F&B brands abandon mass-market advertising
Programmatic ad buying is pushing brands toward data led targeting.
Malaysia’s food and beverage brands are being forced to abandon broad mass-market advertising as consumer attention shifts to social platforms that now shape product discovery, brand trust, and purchase decisions.
For Tay Kai Wei, Head of Brand Marketing at Baskin-Robbins Malaysia, the old playbook built around a single campaign message no longer reflects how consumers behave.
“The mass broadcast era is over,” Tay said. “In the past, we could use one TVC to communicate to all consumers at one go.”
Brands now need sharper creative strategies across different platforms, audiences, and purchasing habits as advertising becomes more data-driven and programmatic.
Delivery platforms are also creating a harder commercial trade-off. They expand reach and sales, but absorb much of the transaction value.
“I would say that delivery does help the brand to grow our sales,” Tay said. “Those that capture the margins are the platforms, not really the brands.”
For F&B operators, delivery commissions increasingly function as customer acquisition costs. The model works only if platform users can eventually be converted into direct or in-store customers. That makes access to consumer data and stronger co-marketing arrangements more important for brands trying to build long-term value from delivery channels.
“The expectation from the brand in the longer term is that we need to gather a bit more useful consumer insights from the platform,” Tay said.

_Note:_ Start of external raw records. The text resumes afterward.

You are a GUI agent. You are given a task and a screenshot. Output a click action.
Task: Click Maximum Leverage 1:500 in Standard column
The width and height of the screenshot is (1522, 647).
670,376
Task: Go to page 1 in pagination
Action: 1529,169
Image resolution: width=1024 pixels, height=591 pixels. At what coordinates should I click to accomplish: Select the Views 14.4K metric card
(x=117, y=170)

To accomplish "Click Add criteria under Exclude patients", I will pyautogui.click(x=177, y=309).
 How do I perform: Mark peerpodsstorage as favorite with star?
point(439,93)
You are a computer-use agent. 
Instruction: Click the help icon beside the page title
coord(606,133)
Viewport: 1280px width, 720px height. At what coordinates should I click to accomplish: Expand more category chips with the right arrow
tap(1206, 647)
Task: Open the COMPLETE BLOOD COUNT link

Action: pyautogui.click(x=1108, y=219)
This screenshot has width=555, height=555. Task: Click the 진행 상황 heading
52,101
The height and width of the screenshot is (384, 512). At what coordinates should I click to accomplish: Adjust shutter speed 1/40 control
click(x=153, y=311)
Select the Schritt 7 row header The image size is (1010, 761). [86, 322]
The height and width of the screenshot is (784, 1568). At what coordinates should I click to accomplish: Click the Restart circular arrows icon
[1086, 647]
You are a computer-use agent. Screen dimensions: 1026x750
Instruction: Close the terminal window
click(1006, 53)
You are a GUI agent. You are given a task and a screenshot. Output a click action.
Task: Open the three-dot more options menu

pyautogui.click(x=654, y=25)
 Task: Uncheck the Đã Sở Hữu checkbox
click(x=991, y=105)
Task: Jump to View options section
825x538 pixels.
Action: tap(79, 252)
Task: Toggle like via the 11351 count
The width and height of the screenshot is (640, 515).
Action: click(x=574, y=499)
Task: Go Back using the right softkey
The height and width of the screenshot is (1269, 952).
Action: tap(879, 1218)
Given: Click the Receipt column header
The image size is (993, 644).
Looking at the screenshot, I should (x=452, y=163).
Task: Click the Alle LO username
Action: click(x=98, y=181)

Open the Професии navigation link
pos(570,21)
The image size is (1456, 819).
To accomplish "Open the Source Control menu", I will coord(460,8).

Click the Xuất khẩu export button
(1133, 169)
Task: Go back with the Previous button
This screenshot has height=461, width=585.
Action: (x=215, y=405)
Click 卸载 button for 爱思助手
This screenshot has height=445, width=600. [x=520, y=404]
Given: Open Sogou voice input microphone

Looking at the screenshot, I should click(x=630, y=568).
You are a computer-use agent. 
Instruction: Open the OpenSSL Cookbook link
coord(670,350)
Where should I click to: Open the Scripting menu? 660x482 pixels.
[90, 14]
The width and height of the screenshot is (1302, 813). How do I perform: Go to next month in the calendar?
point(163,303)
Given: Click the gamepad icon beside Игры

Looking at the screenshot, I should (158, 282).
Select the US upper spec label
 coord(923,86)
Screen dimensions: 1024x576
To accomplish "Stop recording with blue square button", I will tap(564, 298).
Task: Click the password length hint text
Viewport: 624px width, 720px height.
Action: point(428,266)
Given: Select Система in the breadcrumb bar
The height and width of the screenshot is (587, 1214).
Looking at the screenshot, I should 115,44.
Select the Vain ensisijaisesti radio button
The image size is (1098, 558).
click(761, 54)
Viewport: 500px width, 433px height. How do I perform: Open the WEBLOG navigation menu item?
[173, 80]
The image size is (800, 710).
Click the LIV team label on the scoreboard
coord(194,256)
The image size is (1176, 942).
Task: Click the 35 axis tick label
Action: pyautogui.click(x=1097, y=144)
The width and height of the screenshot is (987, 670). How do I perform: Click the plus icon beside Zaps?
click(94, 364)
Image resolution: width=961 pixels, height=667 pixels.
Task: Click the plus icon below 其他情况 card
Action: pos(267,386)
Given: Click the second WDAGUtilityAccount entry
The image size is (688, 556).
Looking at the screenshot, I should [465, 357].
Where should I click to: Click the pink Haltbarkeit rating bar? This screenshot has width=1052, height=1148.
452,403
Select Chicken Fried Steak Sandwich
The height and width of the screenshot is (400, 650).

Product discovery has also moved beyond physical outlets, forcing brands to compete continuously for attention across digital and social channels.
IP collaborations have become a regular part of Southeast Asia’s F&B marketing calendar, but simple licensing is no longer enough as consumers become more selective.
“The challenge for the brand comes down to the IP selection,” Tay said.
Brands now need campaigns that connect product design, merchandise, store activations, and customer experience rather than relying on superficial packaging tie-ins.
The shift leaves F&B brands with a tougher mandate: protect margins, win attention online, and create customer experiences strong enough to turn digital discovery into repeat sales.